However, things get more complicated on later stages of the project, as more human actants are brought into the assemblage. Successive instruments are overdubbed, transforming the sonic agency of the bees into a passive background for human contributions. Admittedly, the bees’ sound was still the key dimension of the music. As Bales recounts: ‘We kept saying: “Let's try putting this in,” but we realised that the more space we left for the bees, the better it sounded. We kept cranking them up higher and higher in the mix’ (in Jonze Reference Jonze2016). Yet, at this stage, the bees are not a collaborative partner anymore. They have no capacity to participate in the editing, mixing and mastering of the music. It could be argued, then, that once the initial recording session was over, the bees lost their part of creative control over the project. However, as the above statement from Bales suggests, their sonic presence still required readjustments, guiding the actions of others. This was accomplished through trial and error. Buttress mentions that at one point they ‘tried some free-form Coltrane drums but it just took over’ and they had to cut it out (in Jonze Reference Jonze2016). It is through these trials that the agency of the bees manifests itself. Their capacity to interrupt, modify or transform the creative efforts of human musicians reveals that there is indeed a swarm of powers behind every action. No one acts alone, but as part of reciprocal dynamic of affecting and being affected. Therefore, the music heard on the album should not be conceived simply as produced under the creative control exercised by Buttress and his associates, but as contingent on the interplay of human and non-human actants, forming a concrete musicking assemblage.

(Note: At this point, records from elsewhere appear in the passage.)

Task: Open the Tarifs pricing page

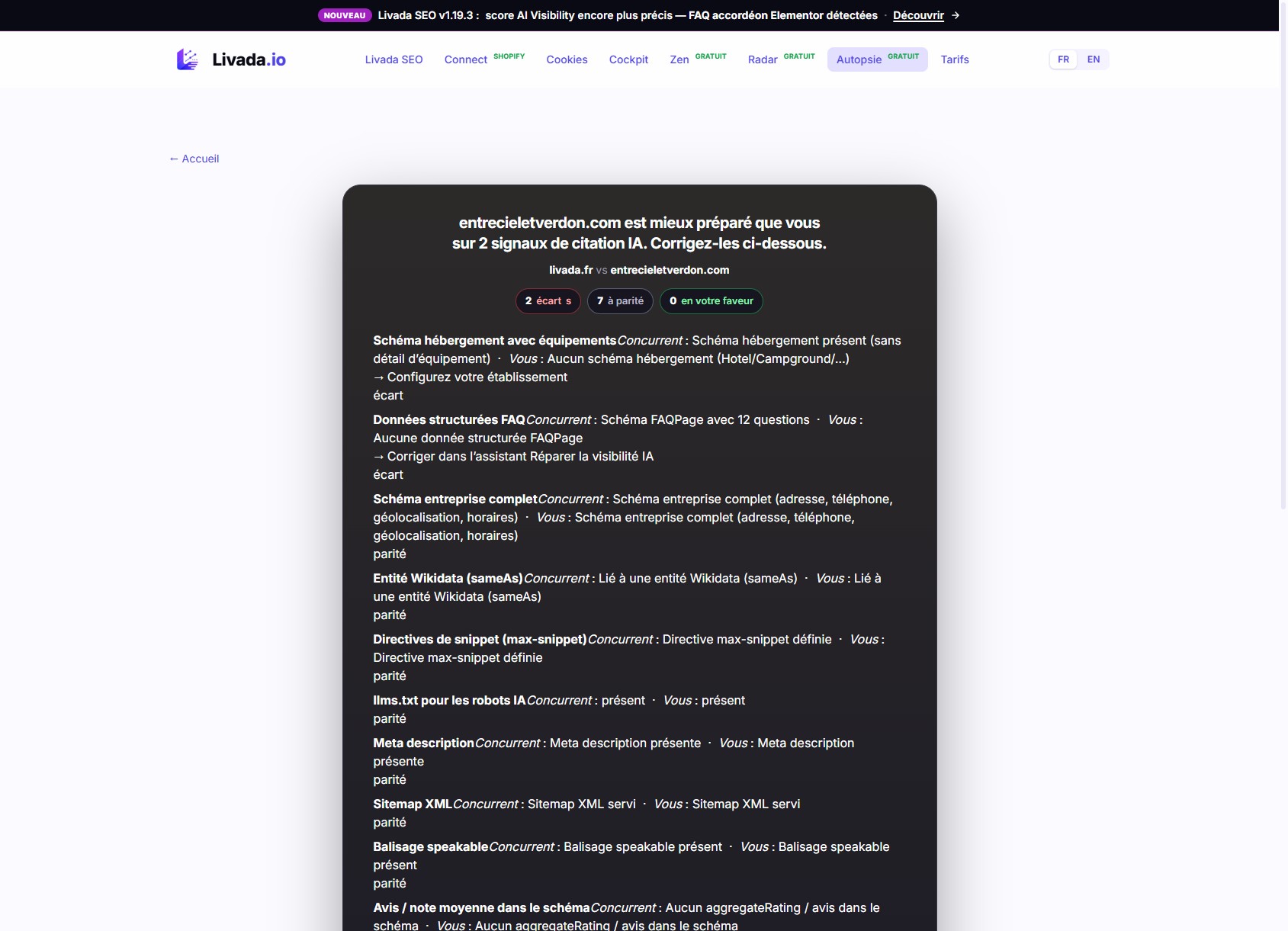Action: [955, 59]
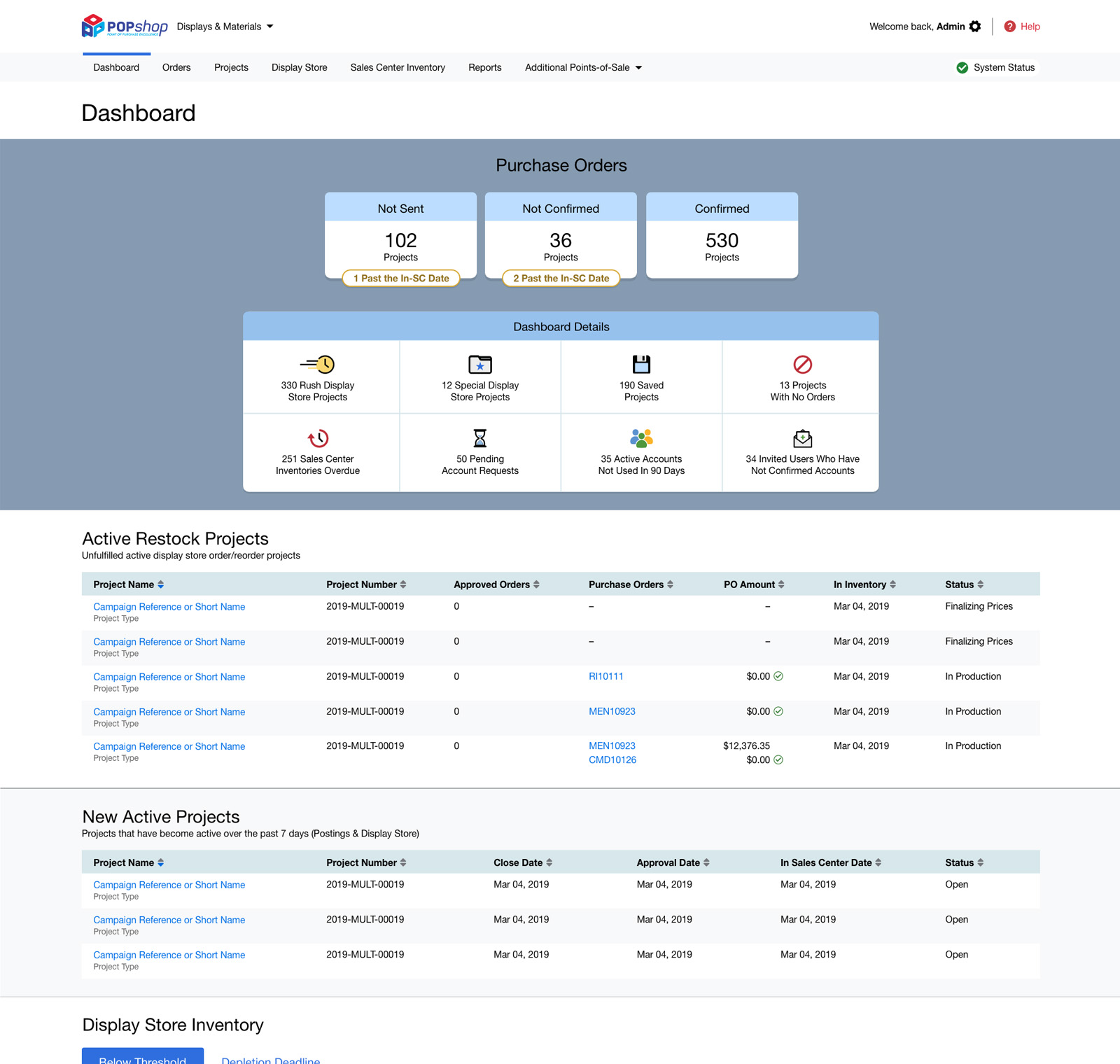Sort new projects by Close Date
1120x1064 pixels.
click(522, 862)
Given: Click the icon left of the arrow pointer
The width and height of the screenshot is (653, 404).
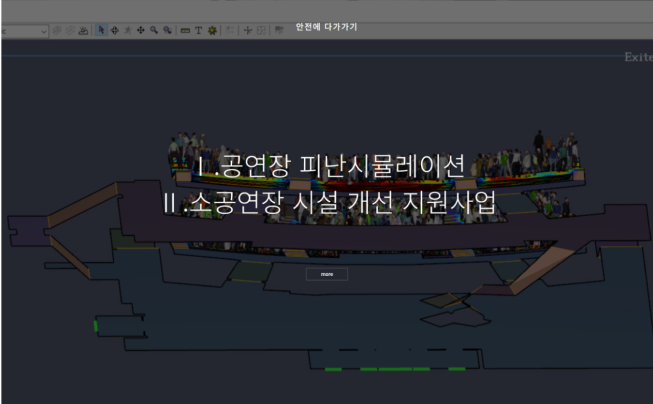Looking at the screenshot, I should coord(84,31).
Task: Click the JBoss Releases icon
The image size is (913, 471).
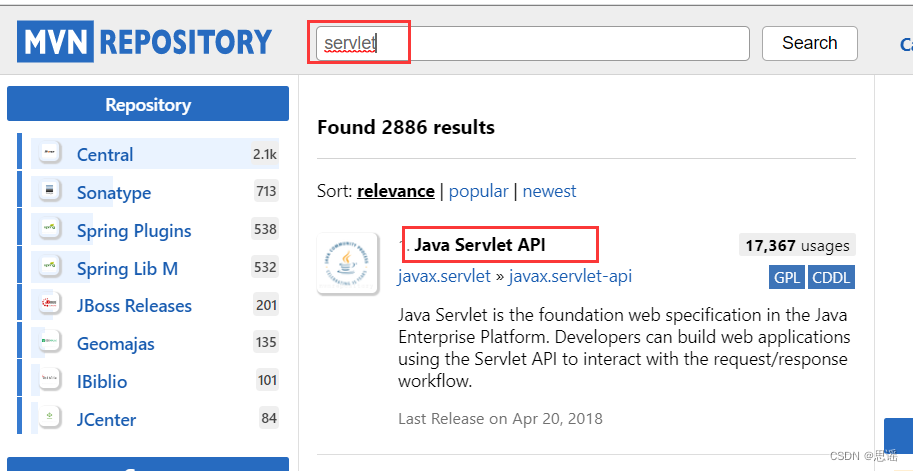Action: (49, 304)
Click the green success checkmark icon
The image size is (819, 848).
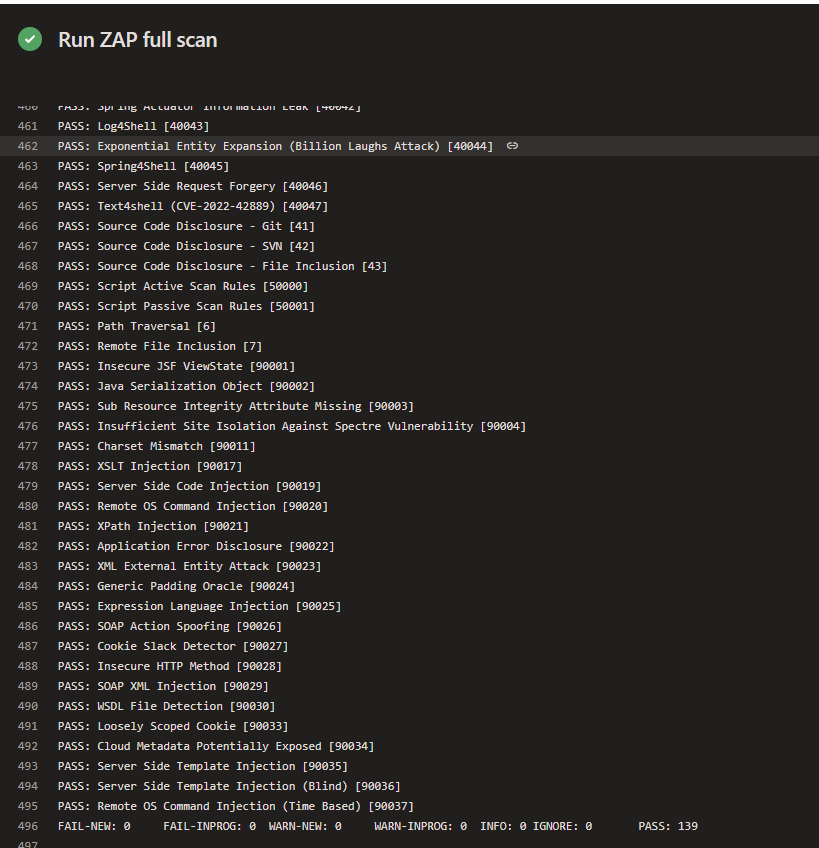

Finally, in the Hive, selected fragments of the pre-recorded musical soundtrack are broadcast according to the activity of the colony. By buzzing at certain frequencies, the bees trigger correlated sounds of the instruments. Consequently, as Buttress remarks, it is like the bees are in fact ‘composing the music’ (UK in Hungary 2015). The roles are reversed and the control over musicking is conferred back upon the bees. Most musical endeavours featuring non-human collaborators do not go to such lengths. Therefore, through this radical move, Buttress takes the next step in acknowledging non-human agency. Paraphrasing Bruno Latour (Reference Latour1999, p. 129), it could be said that Buttress acts so that the bees act alone. In other words, he creates the conditions for the agency of the bees to reveal itself, to become visible, or, more precisely, palpable, available to the senses. In the Hive, it can be corporeally felt via the immersion in the sonic–tactile energies transmitted by the installation. However, the bees’ agency is also distributed. They do not simply compose the music, as Buttress would have it, because the algorithm created by Bencsik impinges on the effects of their activity. Therefore, to really take advantage of the concept of the musicking assemblage would mean going beyond the binary framework and accounting for the complex ecology of forces at work on every stage of the project. This could include investigating the agencies of musical instruments involved in the recording, studio space and equipment, architecture of the Hive, etc. (cf. Campbell Reference Campbell2013; Nesbitt Reference Nesbitt, Nesbitt and Hulse2010; Théberge Reference Théberge, Bovermann, de Campo, Egermann, Hardjowirogo and Weinzierl2017). Yet, since the relation between humans and bees is at the heart of the project, in the remainder of the paper I will focus on reconceiving this relation in a way that overcomes its binary character, by framing it not in terms of interactions between two extensive entities, but in terms of intensive processes of becoming afforded by the circulation of sonic energies.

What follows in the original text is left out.